Next [IRDX RNXT] said its strategy of reducing discounting across channels had paid off as full-price sales rose in the second quarter of its financial year. However, full-price sales in the first half of the year were down by 1.2%, while total sales, including markdown sales, fell by 2%.
Online, full-price directory sales rose by 3.3% in the first quarter of its year, 11.4% in the second quarter, taking first half growth to 7.4% overall.
In stores, full-price retail sales fell by 8.1% in the first quarter and by 7.4% in the second, taking the overall first-half decline to 7.7%.
In a first-half trading statement out today, Next, a Leading retailer in IRUK Top500 research, said: “During the second quarter June and July sales have been better than expected. We believe there has been some improvement in our product ranges and our online functionality during this period. However, we believe most of the increase in full price sales is due to the much warmer weather and, to a lesser degree, lower markdown sales in the end-of-season sale.”
The retailer now expects second half full-price sales to be down by 1.2%, with full-year sales now expected to be in the range of between 3% down and 0.5% up. Pre-tax profits are expected to be down by between 13.9% and 6.4% on last year.
Commenting on the figures, Ben Flint, market analyst at Cityindex.co.uk, said:
“The warm British summer may have increased clothing sales at Next, but it hasn’t brought a great deal of joy to investors.

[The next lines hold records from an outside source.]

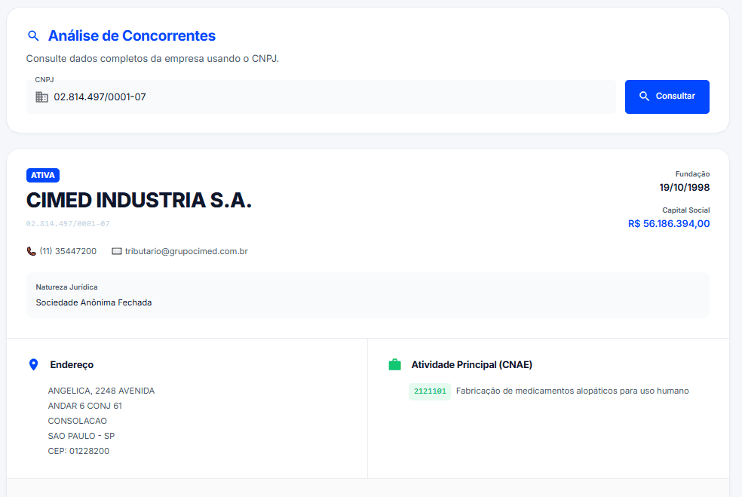Screen dimensions: 742x497
Task: Click the company name CIMED INDUSTRIA S.A.
Action: (139, 201)
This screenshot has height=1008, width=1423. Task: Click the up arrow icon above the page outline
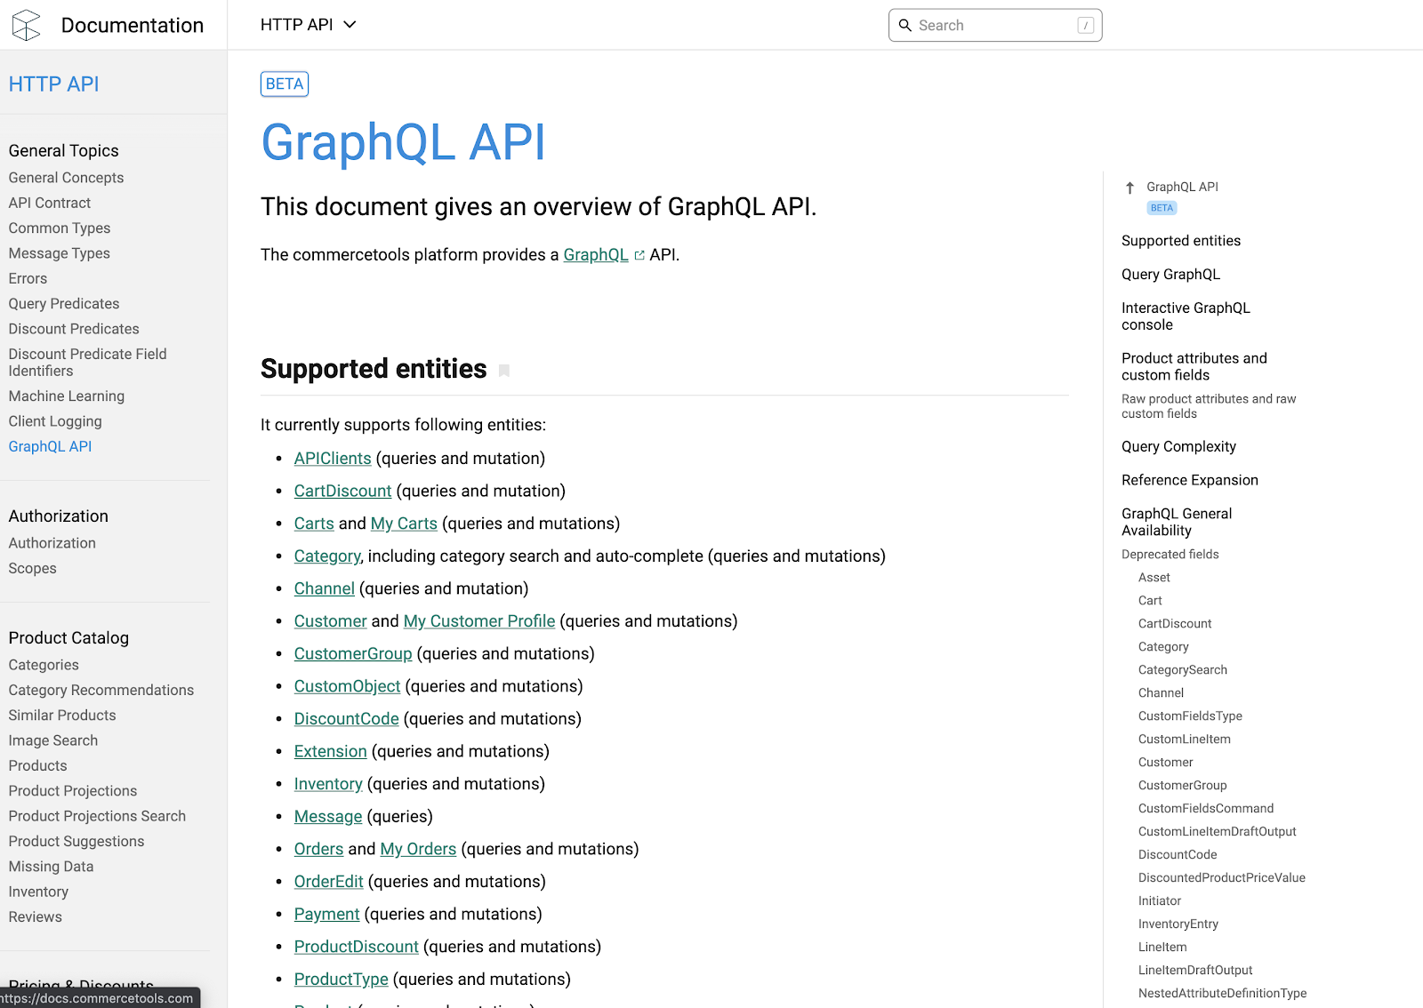pos(1129,187)
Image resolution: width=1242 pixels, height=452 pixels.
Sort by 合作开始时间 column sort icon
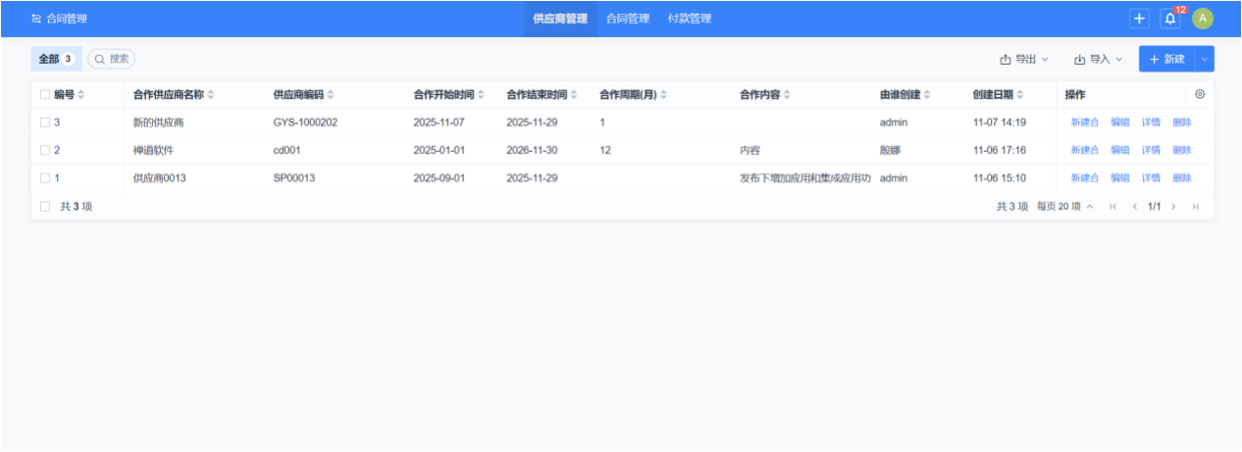(481, 95)
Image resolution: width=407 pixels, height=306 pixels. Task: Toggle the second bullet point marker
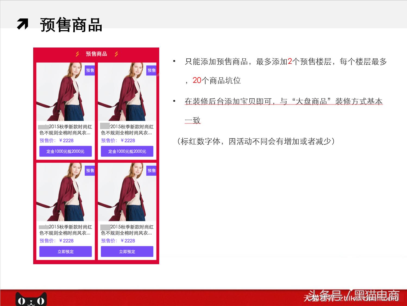pyautogui.click(x=174, y=101)
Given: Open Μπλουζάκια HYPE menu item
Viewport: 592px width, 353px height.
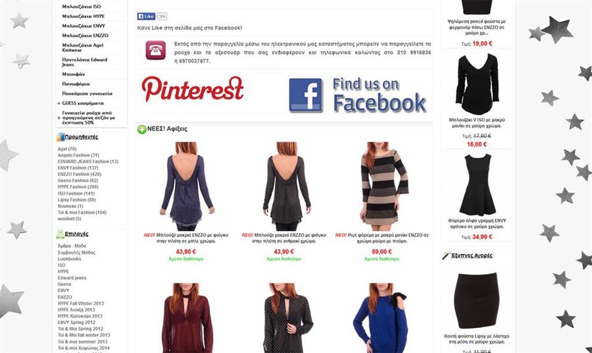Looking at the screenshot, I should pyautogui.click(x=84, y=16).
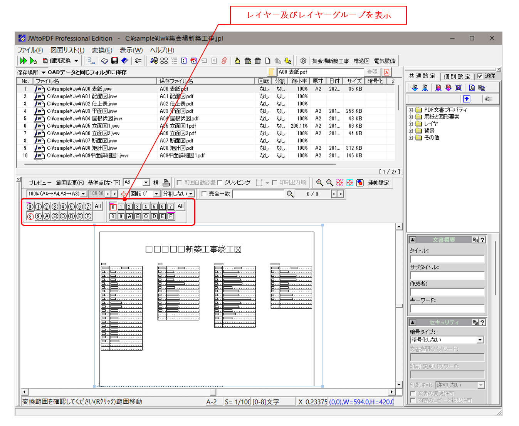Click the floppy disk save icon
The height and width of the screenshot is (426, 519).
114,61
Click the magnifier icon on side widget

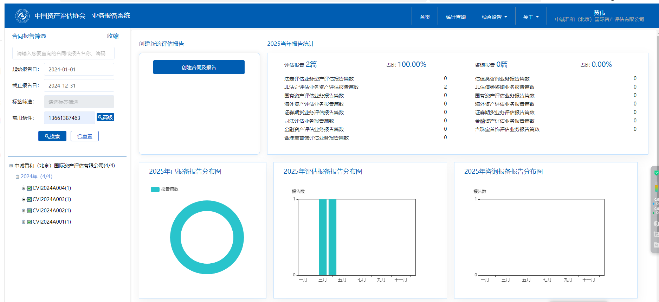tap(656, 245)
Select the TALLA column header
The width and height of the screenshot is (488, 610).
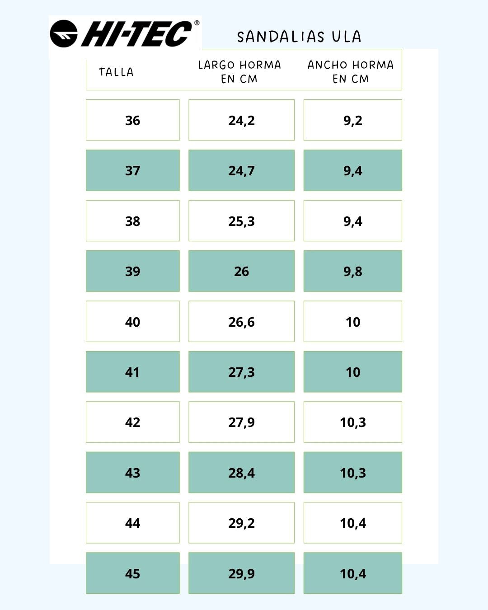pos(116,72)
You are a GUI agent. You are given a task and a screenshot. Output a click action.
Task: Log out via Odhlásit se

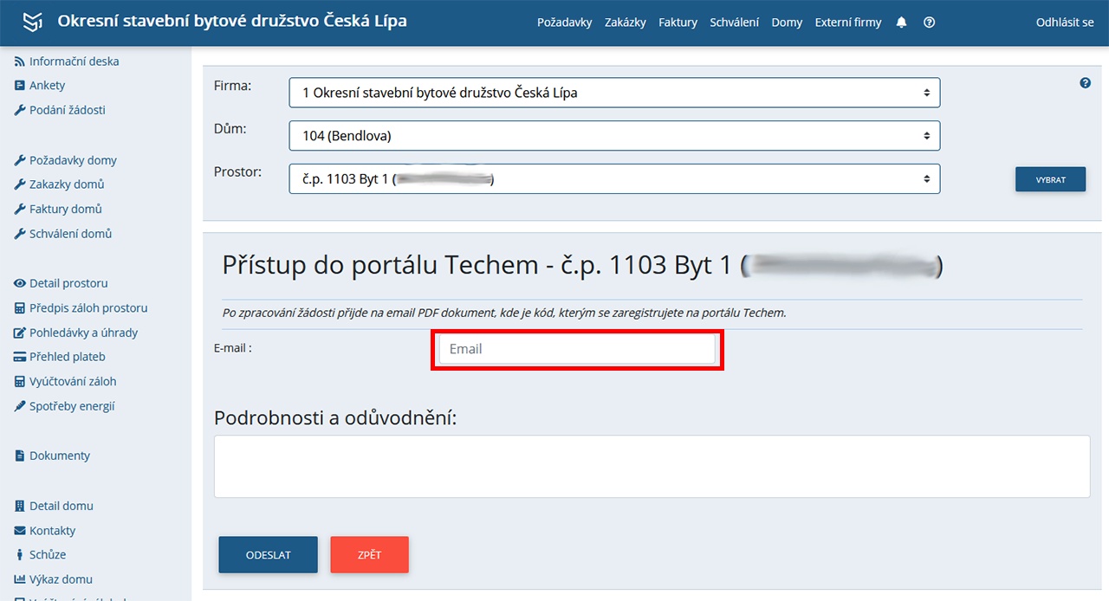(1064, 23)

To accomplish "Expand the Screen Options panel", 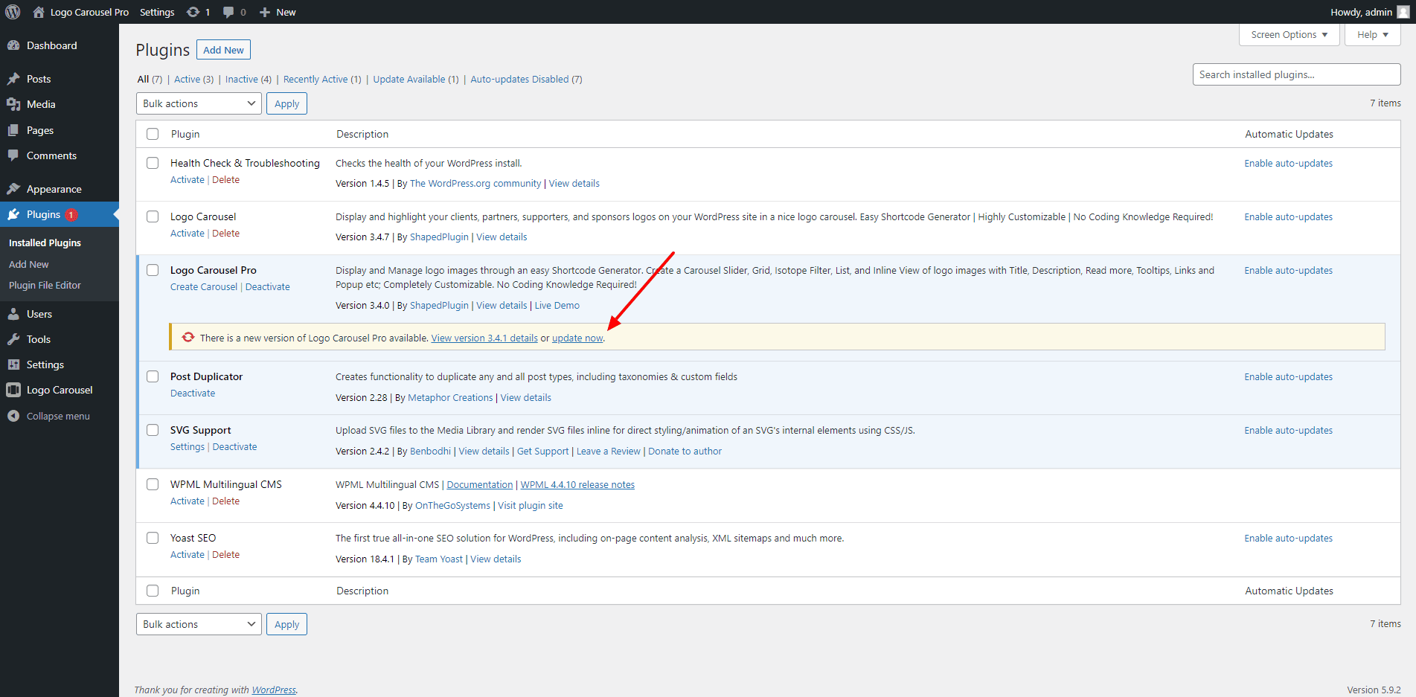I will (1289, 35).
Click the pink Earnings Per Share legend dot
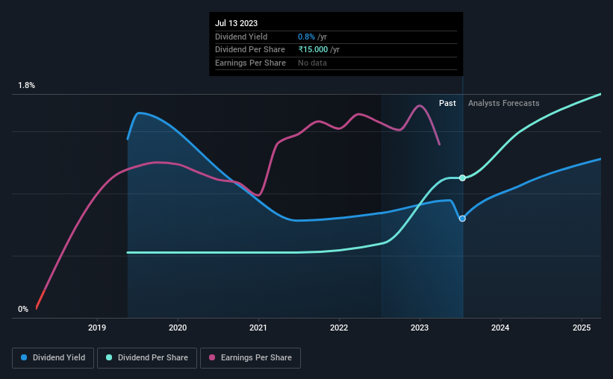Image resolution: width=613 pixels, height=379 pixels. pyautogui.click(x=212, y=357)
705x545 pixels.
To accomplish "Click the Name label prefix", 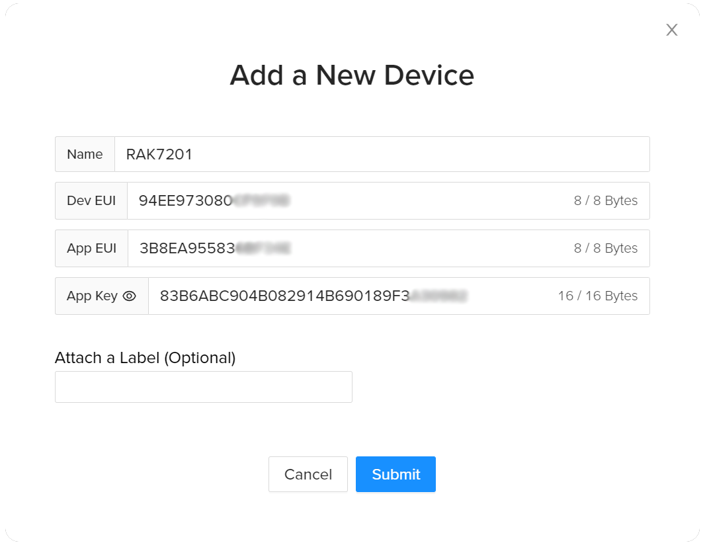I will [x=85, y=154].
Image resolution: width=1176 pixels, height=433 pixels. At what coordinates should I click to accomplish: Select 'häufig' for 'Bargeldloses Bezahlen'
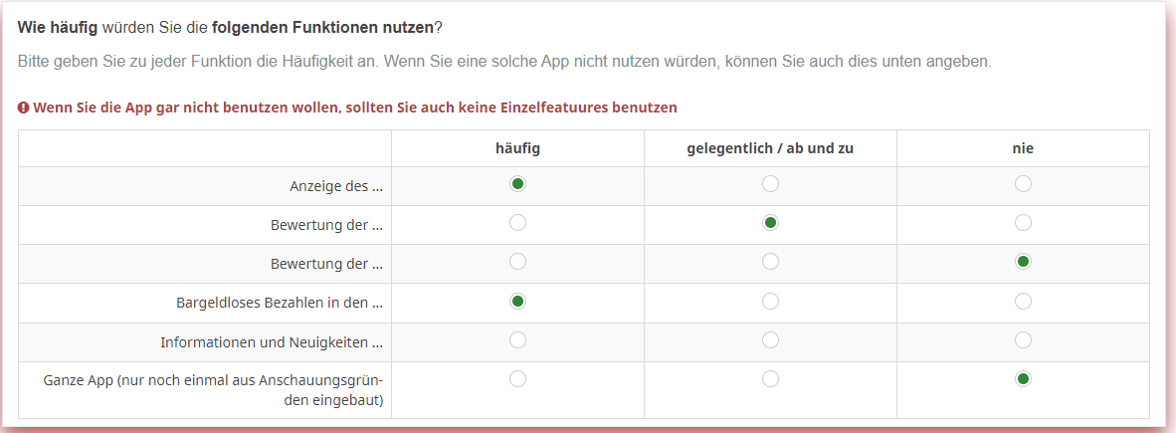point(517,301)
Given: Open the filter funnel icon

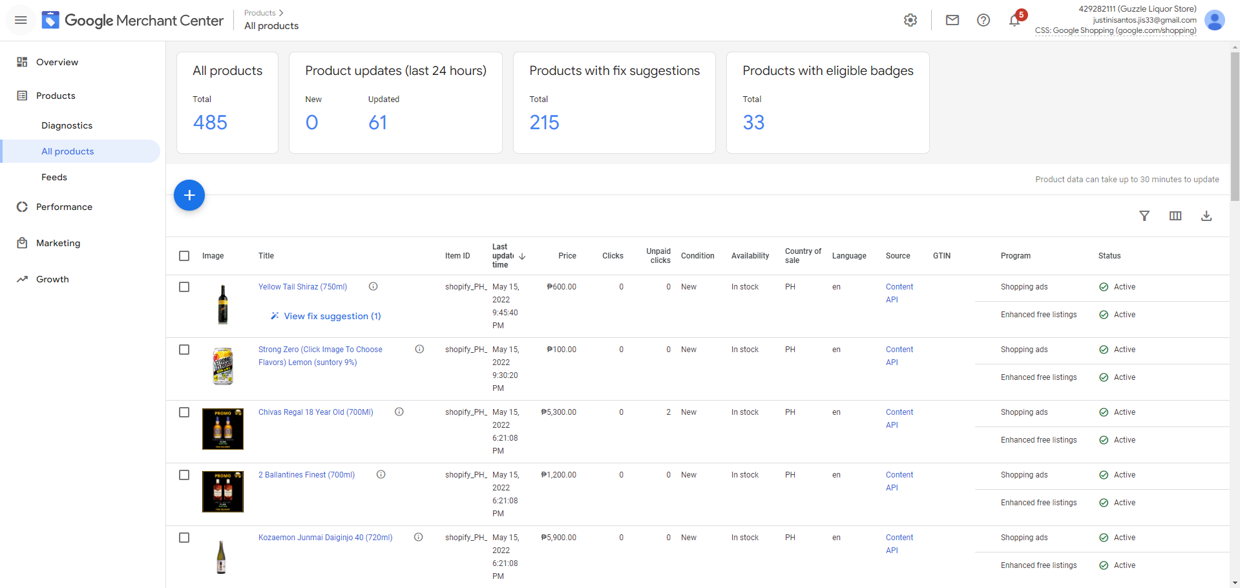Looking at the screenshot, I should (1144, 216).
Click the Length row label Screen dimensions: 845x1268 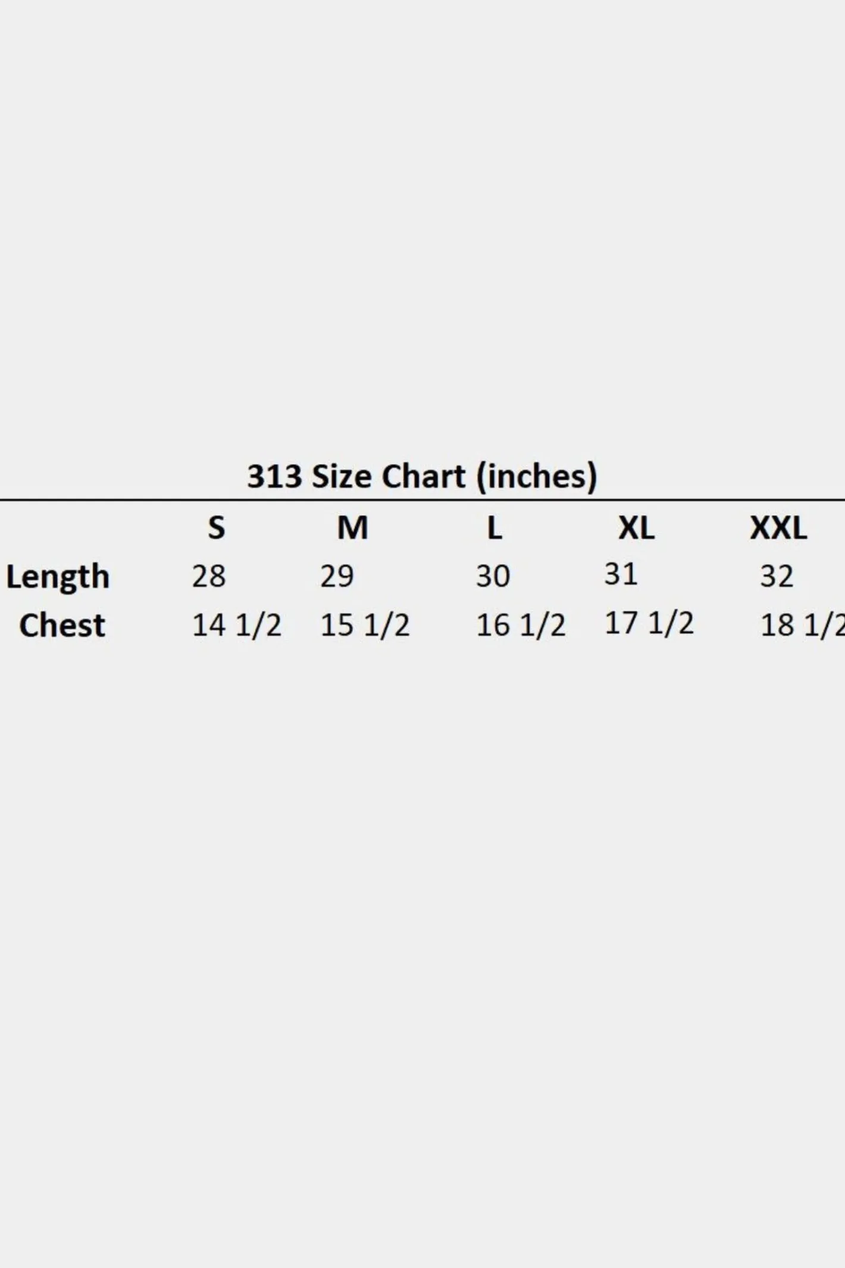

Some could be disappointed that the company’s full-year profit guidance, downgraded slightly in March, has been held steady by the retailer despite all the sunshine.
“Sales were indeed higher-than-expected in June and July, but Next didn’t manage to clear as much stock as hoped during its end-of-season sale, neutralizing the benefit.
“British retailers like Next are evidently still struggling to deal with a spike in inventory costs caused by the dramatic fall in the value of the British pound, which is also weighing on consumer confidence.”